PubMed | German Center for Integrative Biodiversity Research iDiv, Research Institute for Nature and Forest, University of Potsdam, University of Picardie Jules Verne and 19 more.
Type: Journal Article | Journal: Global change biology | Year: 2015
Global biodiversity is affected by numerous environmental drivers. Yet, the extent to which global environmental changes contribute to changes in local diversity is poorly understood. We investigated biodiversity changes in a meta-analysis of 39 resurvey studies in European temperate forests (3988 vegetation records in total, 17-75years between the two surveys) by assessing the importance of (i) coarse-resolution (i.e., among sites) vs. fine-resolution (i.e., within sites) environmental differences and (ii) changing environmental conditions between surveys.

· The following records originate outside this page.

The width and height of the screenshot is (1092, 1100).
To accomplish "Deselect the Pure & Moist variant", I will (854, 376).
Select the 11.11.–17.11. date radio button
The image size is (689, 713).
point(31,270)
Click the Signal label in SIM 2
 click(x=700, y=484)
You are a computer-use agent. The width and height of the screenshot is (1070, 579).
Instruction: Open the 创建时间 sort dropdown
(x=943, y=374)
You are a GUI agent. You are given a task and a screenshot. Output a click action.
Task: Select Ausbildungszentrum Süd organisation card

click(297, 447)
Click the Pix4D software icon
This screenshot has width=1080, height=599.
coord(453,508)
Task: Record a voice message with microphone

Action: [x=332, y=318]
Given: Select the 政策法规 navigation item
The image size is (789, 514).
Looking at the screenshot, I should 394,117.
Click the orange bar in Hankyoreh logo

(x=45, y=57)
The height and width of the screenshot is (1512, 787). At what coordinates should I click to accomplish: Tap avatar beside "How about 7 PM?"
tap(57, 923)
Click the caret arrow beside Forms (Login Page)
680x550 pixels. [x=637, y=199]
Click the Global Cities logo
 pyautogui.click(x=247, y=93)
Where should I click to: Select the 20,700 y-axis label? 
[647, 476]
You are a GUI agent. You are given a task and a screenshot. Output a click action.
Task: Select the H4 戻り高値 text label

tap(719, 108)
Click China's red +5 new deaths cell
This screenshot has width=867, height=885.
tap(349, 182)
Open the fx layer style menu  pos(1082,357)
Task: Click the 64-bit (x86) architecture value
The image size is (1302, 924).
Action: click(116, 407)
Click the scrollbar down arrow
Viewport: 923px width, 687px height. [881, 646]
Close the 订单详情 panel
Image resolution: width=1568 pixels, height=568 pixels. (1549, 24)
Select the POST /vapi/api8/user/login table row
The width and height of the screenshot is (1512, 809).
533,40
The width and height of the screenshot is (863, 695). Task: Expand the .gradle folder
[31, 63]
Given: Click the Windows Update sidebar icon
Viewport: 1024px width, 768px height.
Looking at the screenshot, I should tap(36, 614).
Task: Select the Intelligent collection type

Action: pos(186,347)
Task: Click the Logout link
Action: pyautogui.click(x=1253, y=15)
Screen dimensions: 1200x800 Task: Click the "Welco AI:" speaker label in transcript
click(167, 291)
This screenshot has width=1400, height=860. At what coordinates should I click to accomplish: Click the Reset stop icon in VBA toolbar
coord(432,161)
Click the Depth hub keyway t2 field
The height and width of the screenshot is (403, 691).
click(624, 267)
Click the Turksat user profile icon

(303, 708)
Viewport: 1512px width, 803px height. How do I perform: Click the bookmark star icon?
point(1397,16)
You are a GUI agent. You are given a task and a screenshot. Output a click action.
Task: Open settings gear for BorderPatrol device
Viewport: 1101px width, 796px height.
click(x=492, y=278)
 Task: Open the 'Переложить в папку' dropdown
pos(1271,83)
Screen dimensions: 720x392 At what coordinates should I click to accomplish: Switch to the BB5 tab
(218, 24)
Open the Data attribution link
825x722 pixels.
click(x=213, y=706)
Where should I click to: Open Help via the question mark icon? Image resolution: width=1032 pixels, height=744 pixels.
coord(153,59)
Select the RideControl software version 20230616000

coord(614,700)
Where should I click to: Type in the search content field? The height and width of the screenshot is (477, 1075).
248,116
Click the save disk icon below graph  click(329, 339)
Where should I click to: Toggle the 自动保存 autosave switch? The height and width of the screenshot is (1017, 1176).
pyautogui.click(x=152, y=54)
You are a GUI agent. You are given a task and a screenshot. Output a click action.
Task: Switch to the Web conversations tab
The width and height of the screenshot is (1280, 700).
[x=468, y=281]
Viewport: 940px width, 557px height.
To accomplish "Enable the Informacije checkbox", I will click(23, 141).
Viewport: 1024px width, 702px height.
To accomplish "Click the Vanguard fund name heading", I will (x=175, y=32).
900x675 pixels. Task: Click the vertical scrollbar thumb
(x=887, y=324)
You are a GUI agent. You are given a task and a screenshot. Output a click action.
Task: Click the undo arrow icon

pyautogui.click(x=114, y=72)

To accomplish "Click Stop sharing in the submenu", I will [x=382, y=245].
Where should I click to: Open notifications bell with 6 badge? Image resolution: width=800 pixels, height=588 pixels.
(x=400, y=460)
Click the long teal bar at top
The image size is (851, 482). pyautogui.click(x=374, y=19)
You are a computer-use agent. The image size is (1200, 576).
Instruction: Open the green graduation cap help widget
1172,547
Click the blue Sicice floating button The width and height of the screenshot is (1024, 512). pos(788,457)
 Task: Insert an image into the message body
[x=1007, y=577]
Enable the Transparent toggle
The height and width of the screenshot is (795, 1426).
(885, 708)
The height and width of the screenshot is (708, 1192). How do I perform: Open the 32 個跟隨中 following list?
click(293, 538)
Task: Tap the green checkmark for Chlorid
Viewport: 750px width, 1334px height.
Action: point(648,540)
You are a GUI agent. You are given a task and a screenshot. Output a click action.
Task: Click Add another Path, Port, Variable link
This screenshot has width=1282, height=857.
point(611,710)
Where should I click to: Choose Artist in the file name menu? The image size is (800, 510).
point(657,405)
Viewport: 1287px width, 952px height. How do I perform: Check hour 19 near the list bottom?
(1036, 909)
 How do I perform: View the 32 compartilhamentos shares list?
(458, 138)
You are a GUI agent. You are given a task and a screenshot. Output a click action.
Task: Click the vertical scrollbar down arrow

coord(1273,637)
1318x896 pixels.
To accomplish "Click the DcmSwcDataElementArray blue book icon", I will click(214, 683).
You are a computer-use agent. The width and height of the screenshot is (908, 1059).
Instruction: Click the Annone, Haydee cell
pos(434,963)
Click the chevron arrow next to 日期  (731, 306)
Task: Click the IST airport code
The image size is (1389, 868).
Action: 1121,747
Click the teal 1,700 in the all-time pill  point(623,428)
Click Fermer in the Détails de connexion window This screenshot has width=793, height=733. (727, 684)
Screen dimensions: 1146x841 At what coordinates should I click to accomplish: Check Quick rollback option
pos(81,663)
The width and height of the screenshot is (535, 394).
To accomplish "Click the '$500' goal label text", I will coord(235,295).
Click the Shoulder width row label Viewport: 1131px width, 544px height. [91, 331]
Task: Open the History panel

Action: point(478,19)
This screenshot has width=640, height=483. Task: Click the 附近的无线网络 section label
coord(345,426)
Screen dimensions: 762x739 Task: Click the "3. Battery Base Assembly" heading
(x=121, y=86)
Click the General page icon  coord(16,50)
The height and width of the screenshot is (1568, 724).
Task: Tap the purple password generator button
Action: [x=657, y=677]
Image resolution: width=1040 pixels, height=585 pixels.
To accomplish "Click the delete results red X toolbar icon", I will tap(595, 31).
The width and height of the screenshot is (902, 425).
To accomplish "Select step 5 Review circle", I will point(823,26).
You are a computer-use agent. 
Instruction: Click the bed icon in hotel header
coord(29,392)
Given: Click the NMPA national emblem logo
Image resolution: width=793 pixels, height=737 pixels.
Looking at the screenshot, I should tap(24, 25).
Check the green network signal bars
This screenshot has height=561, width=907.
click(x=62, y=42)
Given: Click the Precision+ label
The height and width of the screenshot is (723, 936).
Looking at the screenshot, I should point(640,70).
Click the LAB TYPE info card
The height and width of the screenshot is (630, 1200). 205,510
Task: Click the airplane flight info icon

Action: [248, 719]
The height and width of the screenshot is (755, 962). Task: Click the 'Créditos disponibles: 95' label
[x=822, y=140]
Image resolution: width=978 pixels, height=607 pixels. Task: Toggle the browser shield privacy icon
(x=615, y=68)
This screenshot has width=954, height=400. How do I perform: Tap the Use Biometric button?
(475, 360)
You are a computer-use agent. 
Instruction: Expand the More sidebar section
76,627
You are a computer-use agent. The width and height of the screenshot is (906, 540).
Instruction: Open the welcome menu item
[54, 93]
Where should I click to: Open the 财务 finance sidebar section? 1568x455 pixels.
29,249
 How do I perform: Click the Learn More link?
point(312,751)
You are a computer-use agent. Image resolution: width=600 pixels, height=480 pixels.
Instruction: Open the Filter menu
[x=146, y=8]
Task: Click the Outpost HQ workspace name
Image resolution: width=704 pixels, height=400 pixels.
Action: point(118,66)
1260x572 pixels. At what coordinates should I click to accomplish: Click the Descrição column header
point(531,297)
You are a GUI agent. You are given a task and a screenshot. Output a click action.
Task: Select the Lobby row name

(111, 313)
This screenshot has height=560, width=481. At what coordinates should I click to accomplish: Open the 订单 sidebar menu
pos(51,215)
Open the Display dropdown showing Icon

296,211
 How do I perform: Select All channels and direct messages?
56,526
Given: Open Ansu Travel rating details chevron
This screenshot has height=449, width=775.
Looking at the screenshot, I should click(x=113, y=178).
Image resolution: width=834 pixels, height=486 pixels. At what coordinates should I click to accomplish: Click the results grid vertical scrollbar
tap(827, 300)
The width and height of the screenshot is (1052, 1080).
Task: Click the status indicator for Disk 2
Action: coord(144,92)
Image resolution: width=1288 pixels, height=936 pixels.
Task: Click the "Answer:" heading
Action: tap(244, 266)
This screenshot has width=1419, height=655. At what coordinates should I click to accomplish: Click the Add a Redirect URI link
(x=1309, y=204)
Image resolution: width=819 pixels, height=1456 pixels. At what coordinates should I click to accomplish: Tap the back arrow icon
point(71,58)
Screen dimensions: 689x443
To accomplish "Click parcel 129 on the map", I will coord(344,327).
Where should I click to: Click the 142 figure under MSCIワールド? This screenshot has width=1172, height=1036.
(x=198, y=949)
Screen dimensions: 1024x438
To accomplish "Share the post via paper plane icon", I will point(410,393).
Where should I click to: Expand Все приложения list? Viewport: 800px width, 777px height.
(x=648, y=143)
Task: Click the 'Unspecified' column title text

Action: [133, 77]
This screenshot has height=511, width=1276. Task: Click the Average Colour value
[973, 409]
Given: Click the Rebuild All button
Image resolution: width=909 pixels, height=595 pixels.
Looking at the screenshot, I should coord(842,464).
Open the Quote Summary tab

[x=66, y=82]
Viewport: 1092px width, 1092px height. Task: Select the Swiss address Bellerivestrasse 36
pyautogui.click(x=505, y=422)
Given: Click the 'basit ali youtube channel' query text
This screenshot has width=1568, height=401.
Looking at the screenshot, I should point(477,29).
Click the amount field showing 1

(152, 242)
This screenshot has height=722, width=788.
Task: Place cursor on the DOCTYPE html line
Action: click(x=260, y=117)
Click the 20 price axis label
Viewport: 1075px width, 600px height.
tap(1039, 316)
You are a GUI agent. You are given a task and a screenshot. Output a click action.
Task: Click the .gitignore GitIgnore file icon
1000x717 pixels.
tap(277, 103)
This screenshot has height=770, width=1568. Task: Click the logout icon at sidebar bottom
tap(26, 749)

Our results clarify the mechanisms underlying the direction and magnitude of local-scale biodiversity changes. While not detecting any net local diversity loss, we observed considerable among-site variation, partly explained by temporal changes in light availability (a local driver) and density of large herbivores (a regional driver). Furthermore, strong evidence was found that presurvey levels of nitrogen deposition determined subsequent diversity changes. We conclude that models forecasting future biodiversity changes should consider coarse-resolution environmental changes, account for differences in baseline environmental conditions and for local changes in fine-resolution environmental conditions.